We have all hit the wall with text-based AI. You ask a language model to analyze a dataset or show you an architecture diagram, and it spits back a markdown table or an ASCII box. It works, but it feels incredibly limited.
Cursor just announced something that fixes this problem entirely. They call it MCP Apps (Model Context Protocol Apps). I spent the morning reading through the documentation, and I keep thinking about how many internal dashboards we suddenly do not need to build anymore.
Moving beyond plain text
The premise is straightforward. Instead of just returning text or code, your AI tools can now return fully interactive HTML interfaces right inside the Cursor chat.
Think about a standard workflow. You want to check your deployment metrics. Normally, you open a browser tab, log into AWS or Datadog, click through several menus, and find your graph.
With an MCP App, you type "show me the deployment metrics." The AI calls your monitoring tool and renders a live, interactive chart directly in the chat sidebar. You can zoom in or toggle data points. The interface lives right next to the conversation you are already having about the code.
How the mechanics actually work
Anthropic originally developed the Model Context Protocol to standardize how AI models talk to data sources. MCP Apps takes that foundation and adds a UI layer.
When the LLM decides to use an MCP App tool, the host fetches an HTML page. This page renders inside a secure sandbox. The clever part is the bidirectional communication. The app and the host talk to each other using a JSON-RPC protocol.
This means you can click a button in the custom UI, and that action gets sent back to the language model. The model can then trigger another tool, fetch fresh data, and push it back to your app. You get the state management and data flow of a real web application without leaving your editor.
Why you should care about this
You might wonder why you would not just build a quick React app and send a link. I asked myself the same thing.
The biggest advantage is context preservation. When you switch tabs, you lose your train of thought. Having the tool right there in the chat means you stay focused on the problem.
There is also a massive reduction in boilerplate. Building a standalone web app requires setting up authentication, routing, state management, and an API. MCP Apps piggyback on the connections your AI already has. If you want the app to schedule a meeting, it just tells the host to do it using the integrations you have already authorized.
Security is built into the foundation
Running third-party code in your editor sounds like a bad idea. Cursor handled this by forcing all MCP Apps into a sandboxed iframe.

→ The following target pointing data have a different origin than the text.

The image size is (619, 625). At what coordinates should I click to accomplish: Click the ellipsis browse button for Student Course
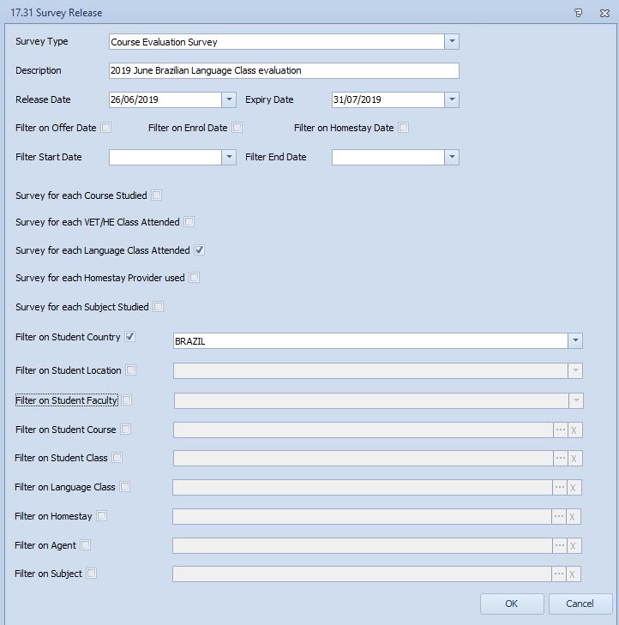[x=560, y=430]
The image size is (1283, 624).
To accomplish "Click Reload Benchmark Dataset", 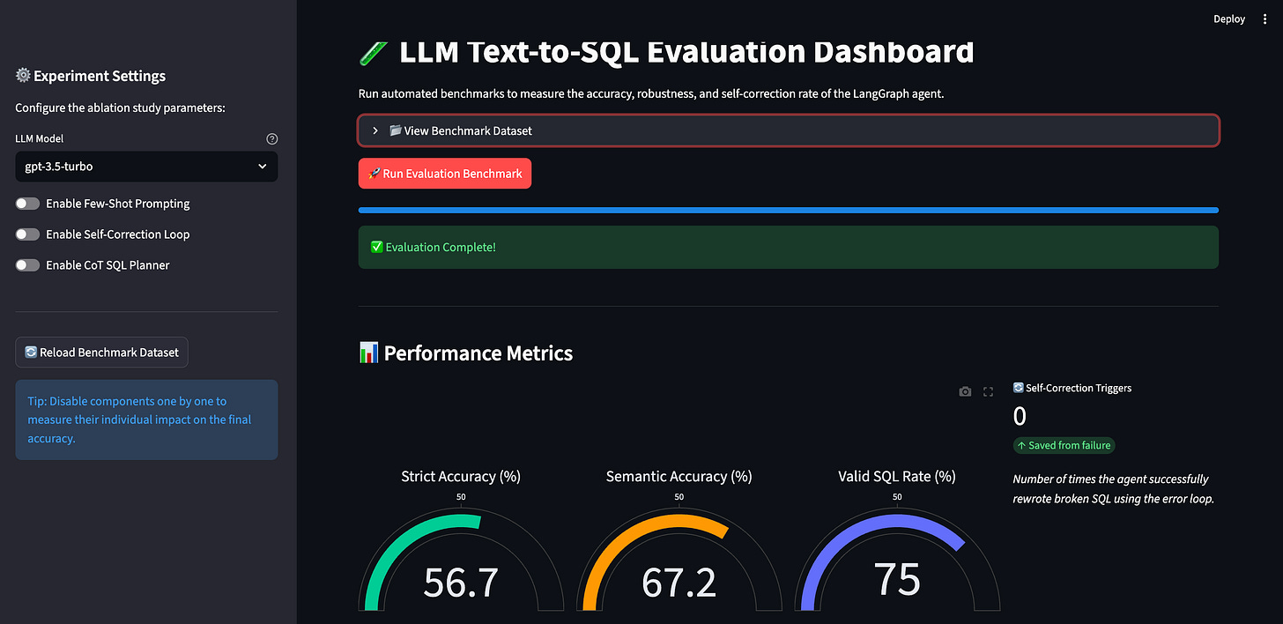I will tap(101, 352).
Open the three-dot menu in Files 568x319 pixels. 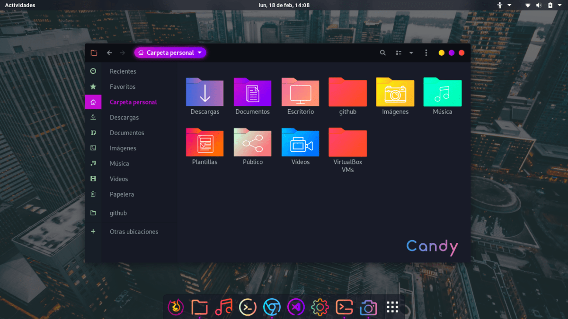426,53
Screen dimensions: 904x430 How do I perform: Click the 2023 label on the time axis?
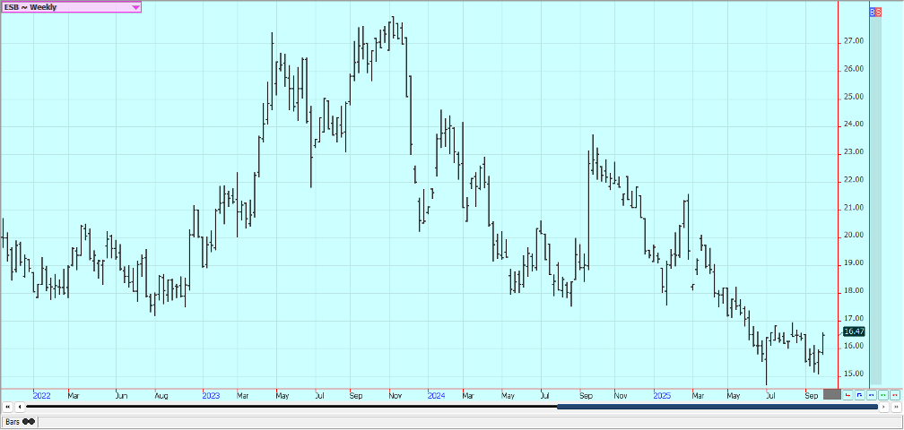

These apps cannot access the parent page. They cannot read your cookies or touch local storage. All communication happens through a strict messaging API. This setup means you can safely run apps built by random developers without handing over the keys to your machine.
The end of throwaway dashboards
I genuinely do not know how many quick scripts and internal admin panels I have written over the years just to visualize some database rows. Most of them were abandoned after a month.
MCP Apps feel like the obvious replacement for all of that busywork. If you need a custom form to generate boilerplate code with 15 different options, you do not need an entire web app. You just need a UI that pops up when you ask for it.
I think we will see a huge ecosystem of these micro-apps emerge over the next few months. We are finally moving past the idea that AI has to talk to us like a command line interface.
Official Links
Conclusion
Text chats are great for writing code, but they are terrible for exploring data. Cursor's implementation of MCP Apps solves a very specific, very annoying problem. Try building one this weekend. The barrier to entry is just standard web technologies, and the payoff is an editor that actually understands how you want to work.